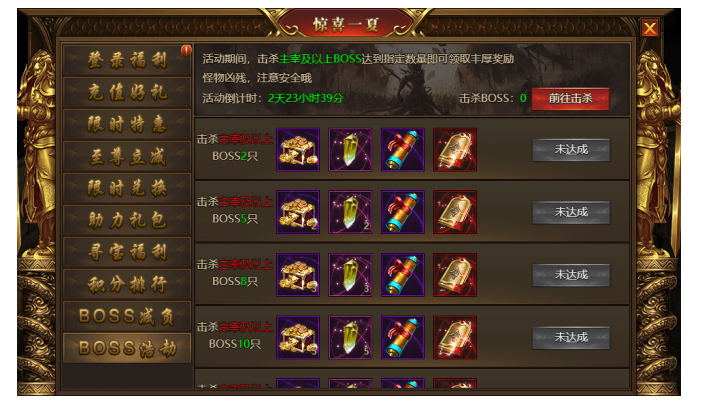Image resolution: width=706 pixels, height=406 pixels.
Task: Open the 寻宝福利 tab
Action: click(x=127, y=253)
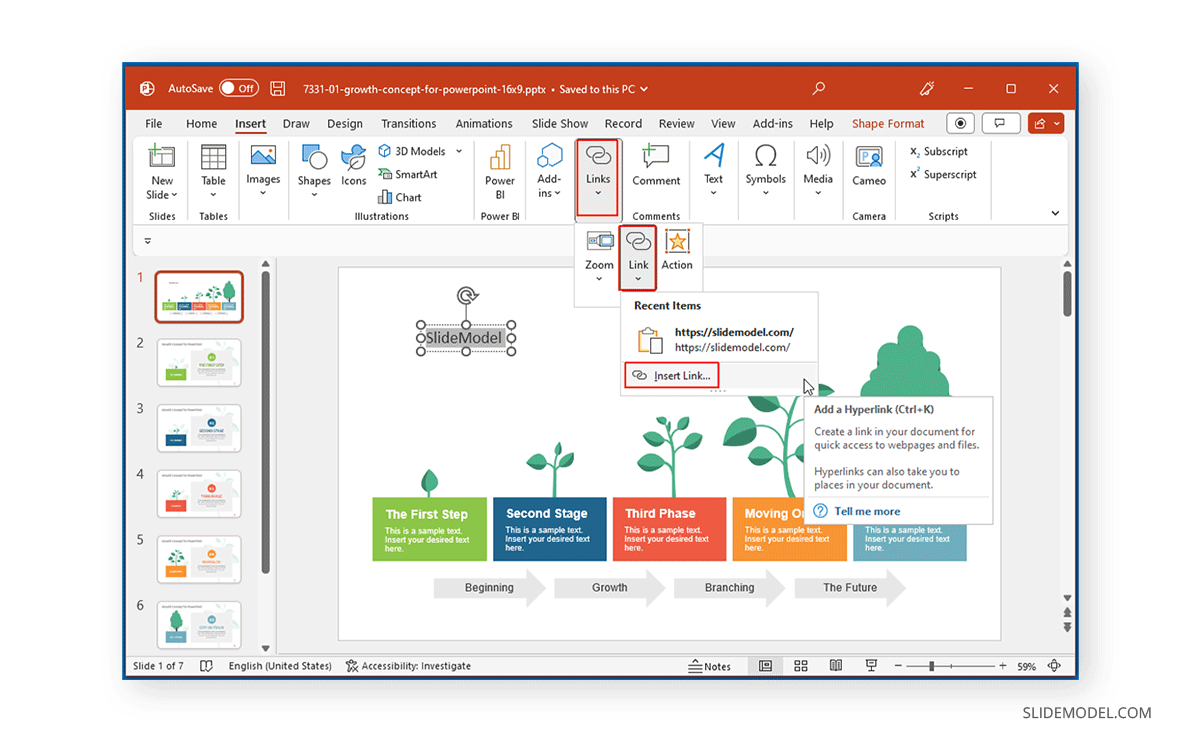The image size is (1200, 743).
Task: Switch to the Animations ribbon tab
Action: (484, 123)
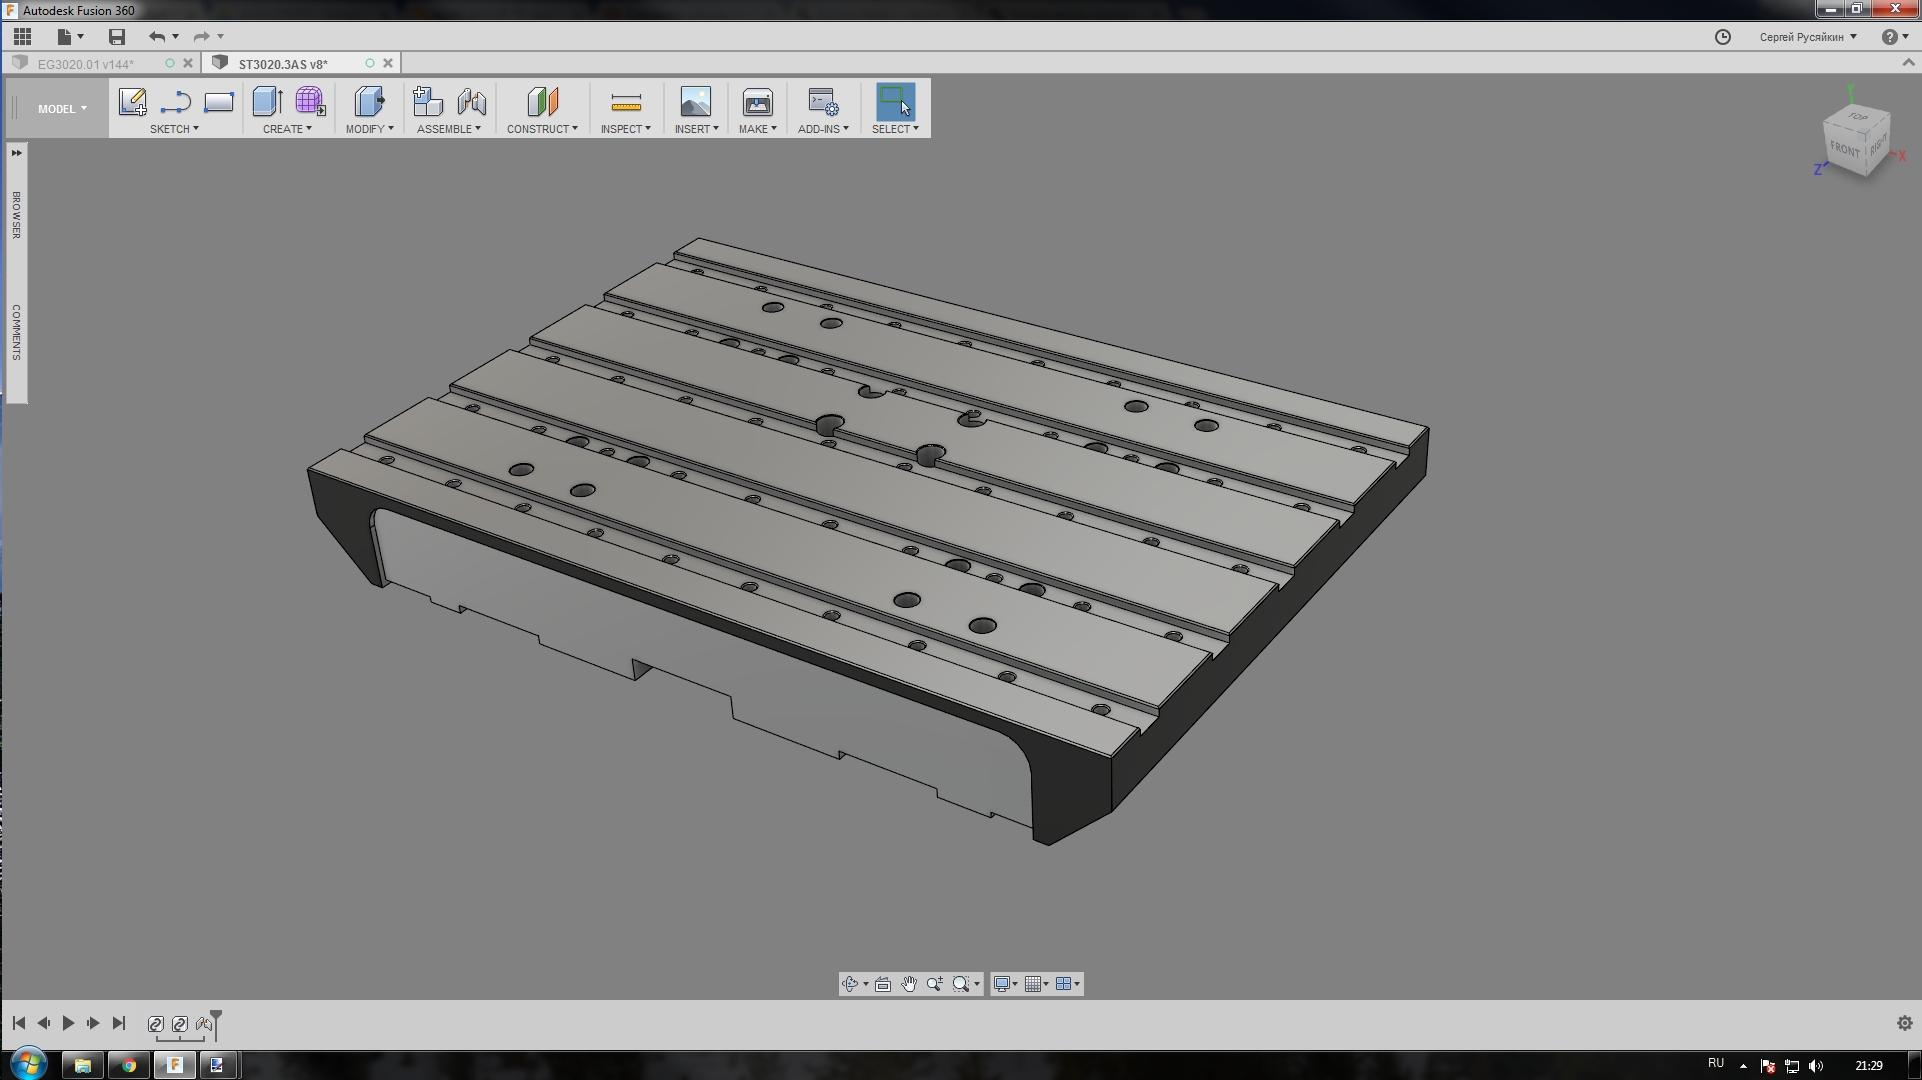Click the Joint tool icon

471,102

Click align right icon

*Exercise description*: Reproduce every line of the listing above verbatim, omitting the pictures.

*Problem solution*:
Image resolution: width=706 pixels, height=406 pixels.
Task: Open the 寻宝福利 tab
Action: click(x=127, y=253)
The image size is (1200, 743).
Task: Switch to the Animations ribbon tab
Action: (484, 123)
Click the Joint tool icon

471,102

Click align right icon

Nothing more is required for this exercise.